*Page extract*:
───

Chronic Care Overhaul Proposed for Medicare
It's a familiar problem for families with an elder trying to cope with chronic health conditions:
Doctors don't talk to each other, and sometimes they prescribe drugs that work at cross purposes. Nobody seems to look out for the overall health of the patient.
With chronic illnesses like heart problems, diabetes and cancer taking a toll on seniors as well as Medicare's budget, a bipartisan group of lawmakers Wednesday proposed a new approach aimed at keeping patients healthier and avoiding hospitalizations.
They're calling it the Better Care Program. Teams of doctors, nurses and social workers would get a flat fee per Medicare patient, with fewer strings attached. The goal is to improve care coordination, benefiting the patient while moving Medicare away from paying piecemeal for tests and treatments.
The legislation is being sponsored by Sen. Ron Wyden, D-Ore., expected to take over leadership of the Finance Committee, which oversees Medicare. Joining Wyden are Sen. Johnny Isakson, R-Ga., and Reps. Erik Paulsen, R-Minn., and Peter Welch, D-Vt.

───

*Data section*:
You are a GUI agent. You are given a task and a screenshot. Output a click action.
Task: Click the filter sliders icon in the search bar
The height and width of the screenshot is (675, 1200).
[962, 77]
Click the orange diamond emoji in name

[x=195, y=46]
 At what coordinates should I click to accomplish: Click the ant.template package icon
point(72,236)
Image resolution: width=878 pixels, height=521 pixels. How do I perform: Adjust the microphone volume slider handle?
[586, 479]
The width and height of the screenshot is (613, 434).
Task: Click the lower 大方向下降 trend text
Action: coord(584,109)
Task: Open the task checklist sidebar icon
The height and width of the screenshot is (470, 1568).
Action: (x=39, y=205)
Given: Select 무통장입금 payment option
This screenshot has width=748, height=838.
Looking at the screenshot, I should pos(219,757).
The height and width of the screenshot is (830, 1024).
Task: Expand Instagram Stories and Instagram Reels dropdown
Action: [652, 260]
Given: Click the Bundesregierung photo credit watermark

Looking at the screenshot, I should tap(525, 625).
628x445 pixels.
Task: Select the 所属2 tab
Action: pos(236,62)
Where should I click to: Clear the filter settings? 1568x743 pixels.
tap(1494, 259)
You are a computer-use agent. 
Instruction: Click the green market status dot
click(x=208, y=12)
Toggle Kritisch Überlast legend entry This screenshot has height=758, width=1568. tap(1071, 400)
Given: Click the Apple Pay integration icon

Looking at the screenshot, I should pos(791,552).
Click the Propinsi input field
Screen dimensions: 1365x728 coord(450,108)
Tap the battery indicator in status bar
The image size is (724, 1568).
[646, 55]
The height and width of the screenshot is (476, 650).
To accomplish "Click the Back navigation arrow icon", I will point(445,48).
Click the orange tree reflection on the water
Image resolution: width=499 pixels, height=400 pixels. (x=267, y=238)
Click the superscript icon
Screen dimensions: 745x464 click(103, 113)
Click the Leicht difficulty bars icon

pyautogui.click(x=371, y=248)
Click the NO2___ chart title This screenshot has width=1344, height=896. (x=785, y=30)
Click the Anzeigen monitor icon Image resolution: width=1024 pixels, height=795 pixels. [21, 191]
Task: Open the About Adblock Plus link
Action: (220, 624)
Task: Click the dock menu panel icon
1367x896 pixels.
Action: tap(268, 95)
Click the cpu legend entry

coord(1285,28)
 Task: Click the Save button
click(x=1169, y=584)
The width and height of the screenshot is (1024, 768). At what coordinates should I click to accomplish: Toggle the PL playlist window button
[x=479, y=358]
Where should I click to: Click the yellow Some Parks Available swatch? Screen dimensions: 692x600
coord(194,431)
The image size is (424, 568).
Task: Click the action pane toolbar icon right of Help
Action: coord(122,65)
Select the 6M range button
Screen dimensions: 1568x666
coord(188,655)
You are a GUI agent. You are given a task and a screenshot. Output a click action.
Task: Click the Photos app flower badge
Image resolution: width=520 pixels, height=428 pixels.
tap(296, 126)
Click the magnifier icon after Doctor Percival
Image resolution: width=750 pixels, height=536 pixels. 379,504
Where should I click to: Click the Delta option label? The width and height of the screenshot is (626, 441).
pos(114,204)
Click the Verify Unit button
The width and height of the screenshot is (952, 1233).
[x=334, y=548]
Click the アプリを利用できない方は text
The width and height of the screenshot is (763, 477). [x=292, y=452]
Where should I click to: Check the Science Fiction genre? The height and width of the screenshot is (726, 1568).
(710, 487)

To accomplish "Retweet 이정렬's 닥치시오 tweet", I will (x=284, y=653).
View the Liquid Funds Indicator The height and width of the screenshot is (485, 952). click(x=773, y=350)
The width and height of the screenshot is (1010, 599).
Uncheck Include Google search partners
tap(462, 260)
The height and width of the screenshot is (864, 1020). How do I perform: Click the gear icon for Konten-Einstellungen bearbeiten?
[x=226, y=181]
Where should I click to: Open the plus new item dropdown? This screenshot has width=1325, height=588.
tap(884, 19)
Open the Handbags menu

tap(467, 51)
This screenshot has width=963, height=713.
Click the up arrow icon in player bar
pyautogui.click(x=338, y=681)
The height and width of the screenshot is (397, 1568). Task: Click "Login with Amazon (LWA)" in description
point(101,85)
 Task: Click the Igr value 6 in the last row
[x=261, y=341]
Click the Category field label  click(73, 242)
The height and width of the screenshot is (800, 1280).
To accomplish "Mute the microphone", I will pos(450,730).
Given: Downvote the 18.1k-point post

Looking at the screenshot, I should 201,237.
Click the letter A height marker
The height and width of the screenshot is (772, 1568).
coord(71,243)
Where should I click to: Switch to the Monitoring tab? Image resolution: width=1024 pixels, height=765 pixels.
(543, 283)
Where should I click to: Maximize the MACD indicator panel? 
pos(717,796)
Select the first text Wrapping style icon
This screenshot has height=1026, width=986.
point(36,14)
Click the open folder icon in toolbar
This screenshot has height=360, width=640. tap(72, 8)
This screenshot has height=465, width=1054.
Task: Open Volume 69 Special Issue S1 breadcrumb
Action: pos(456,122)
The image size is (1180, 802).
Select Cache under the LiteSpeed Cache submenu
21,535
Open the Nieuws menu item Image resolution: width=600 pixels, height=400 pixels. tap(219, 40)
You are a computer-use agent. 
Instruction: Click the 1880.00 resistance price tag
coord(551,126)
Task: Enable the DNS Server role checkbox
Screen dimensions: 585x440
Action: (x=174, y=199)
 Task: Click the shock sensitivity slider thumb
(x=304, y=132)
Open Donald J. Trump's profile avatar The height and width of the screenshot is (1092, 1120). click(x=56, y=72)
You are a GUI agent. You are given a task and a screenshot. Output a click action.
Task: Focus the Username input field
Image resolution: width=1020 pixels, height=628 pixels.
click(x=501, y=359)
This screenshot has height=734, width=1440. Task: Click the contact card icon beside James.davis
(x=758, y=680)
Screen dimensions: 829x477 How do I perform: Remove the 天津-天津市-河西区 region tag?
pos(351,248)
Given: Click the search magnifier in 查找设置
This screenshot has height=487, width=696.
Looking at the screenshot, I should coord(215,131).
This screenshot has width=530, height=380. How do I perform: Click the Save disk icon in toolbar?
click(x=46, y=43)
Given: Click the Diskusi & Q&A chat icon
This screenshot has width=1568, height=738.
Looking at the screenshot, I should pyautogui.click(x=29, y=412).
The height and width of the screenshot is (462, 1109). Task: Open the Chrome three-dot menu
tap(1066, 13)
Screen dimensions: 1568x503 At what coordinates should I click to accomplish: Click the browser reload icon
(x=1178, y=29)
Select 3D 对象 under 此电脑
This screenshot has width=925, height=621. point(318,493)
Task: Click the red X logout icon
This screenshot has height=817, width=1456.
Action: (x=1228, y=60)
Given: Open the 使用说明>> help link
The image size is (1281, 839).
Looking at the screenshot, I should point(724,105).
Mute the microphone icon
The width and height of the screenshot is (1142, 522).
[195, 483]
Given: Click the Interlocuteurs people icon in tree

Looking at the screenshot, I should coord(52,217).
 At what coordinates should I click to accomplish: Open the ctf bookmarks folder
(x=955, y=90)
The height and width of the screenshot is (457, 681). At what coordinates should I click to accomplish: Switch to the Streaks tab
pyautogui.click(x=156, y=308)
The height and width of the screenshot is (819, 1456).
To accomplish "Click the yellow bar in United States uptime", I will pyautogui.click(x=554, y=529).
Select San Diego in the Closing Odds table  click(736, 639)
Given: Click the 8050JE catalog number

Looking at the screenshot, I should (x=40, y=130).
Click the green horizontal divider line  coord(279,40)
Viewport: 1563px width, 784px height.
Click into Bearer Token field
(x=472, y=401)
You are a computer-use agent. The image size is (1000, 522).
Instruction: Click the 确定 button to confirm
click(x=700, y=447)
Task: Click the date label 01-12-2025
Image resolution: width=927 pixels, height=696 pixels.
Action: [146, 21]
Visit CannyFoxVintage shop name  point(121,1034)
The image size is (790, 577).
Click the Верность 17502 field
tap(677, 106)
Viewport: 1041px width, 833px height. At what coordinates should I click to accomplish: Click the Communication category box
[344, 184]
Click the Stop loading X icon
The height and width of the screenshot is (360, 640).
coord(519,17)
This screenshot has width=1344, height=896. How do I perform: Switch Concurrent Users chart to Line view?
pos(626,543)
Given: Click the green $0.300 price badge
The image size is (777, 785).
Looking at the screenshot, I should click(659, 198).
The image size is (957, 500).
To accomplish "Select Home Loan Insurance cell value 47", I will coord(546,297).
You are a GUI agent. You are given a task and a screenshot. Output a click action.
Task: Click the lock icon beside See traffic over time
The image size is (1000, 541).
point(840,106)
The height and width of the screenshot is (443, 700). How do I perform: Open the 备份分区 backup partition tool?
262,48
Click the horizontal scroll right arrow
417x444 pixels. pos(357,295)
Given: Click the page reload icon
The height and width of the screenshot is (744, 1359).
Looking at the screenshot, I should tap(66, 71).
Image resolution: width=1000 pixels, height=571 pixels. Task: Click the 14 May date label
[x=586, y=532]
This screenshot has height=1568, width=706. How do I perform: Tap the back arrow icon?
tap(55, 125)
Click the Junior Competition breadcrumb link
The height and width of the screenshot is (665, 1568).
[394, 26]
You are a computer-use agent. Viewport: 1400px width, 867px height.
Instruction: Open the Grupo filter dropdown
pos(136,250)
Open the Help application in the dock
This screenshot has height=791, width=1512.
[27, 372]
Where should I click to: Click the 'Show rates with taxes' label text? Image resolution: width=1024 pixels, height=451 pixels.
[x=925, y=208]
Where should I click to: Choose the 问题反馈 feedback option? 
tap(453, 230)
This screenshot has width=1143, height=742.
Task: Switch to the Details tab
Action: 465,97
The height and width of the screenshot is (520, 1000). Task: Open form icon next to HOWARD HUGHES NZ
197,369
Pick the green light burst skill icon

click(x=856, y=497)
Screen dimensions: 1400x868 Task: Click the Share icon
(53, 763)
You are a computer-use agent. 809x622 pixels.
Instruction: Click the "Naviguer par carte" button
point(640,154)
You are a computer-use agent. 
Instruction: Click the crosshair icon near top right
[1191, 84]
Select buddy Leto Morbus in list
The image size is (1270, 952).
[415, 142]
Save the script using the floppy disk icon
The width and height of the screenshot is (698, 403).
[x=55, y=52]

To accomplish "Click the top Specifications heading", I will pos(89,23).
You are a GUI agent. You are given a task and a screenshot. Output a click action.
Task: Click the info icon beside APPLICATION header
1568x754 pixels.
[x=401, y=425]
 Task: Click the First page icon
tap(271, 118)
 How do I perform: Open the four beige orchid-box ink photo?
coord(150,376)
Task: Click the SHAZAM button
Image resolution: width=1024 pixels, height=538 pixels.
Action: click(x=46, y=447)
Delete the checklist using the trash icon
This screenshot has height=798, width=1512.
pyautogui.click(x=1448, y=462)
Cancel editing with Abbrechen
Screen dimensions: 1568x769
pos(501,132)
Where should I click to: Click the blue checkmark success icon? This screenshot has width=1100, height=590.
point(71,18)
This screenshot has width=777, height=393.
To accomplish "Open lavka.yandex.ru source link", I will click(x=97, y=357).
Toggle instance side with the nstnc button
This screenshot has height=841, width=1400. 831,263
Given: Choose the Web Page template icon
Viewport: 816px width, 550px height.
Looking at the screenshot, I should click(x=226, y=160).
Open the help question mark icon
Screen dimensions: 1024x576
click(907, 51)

───

*Study questions*:
A: In the article about the Medicare chronic care proposal, what name have the lawmakers given their new approach?
B: Reproduce the Medicare chronic care article between "Chronic Care Overhaul" and "and avoiding hospitalizations.", inclusive.
C: Carry on the article about the proposed Medicare chronic care overhaul from its final sentence.

*Answers for the exercise*:
A: The Better Care Program.

B:
Chronic Care Overhaul Proposed for Medicare
It's a familiar problem for families with an elder trying to cope with chronic health conditions:
Doctors don't talk to each other, and sometimes they prescribe drugs that work at cross purposes. Nobody seems to look out for the overall health of the patient.
With chronic illnesses like heart problems, diabetes and cancer taking a toll on seniors as well as Medicare's budget, a bipartisan group of lawmakers Wednesday proposed a new approach aimed at keeping patients healthier and avoiding hospitalizations.

C:
Wyden is calling it "chronic disease reform."
More than two-thirds of Medicare beneficiaries are dealing with two or more chronic conditions. And spending on chronic care patients accounts for more than 90 percent of the program's budget.
Finding savings through coordinated care that keeps seniors healthier has long been a holy grail for policymakers. President Barack Obama's health care law created "accountable care organizations" for Medicare, which aim to improve coordination. Lawmakers are currently overhauling the way the program pays doctors, with the goal of rewarding high-quality care.
Many doctors and hospital administrators believe that care coordination can save money and improve health. But they have struggled to prove that proposition to the Congressional Budget Office, whose experts are responsible for estimating the costs of proposed legislation. While some demonstration programs saved money, others spent more, and others ended up as a wash.
Part of the challenge is that providing better coordination itself costs money. The services of nurses and social workers are needed to keep patients from falling through the cracks. Another issue is that patients in fragile health can and do wind up in the hospital despite the best efforts of care givers to keep them at home.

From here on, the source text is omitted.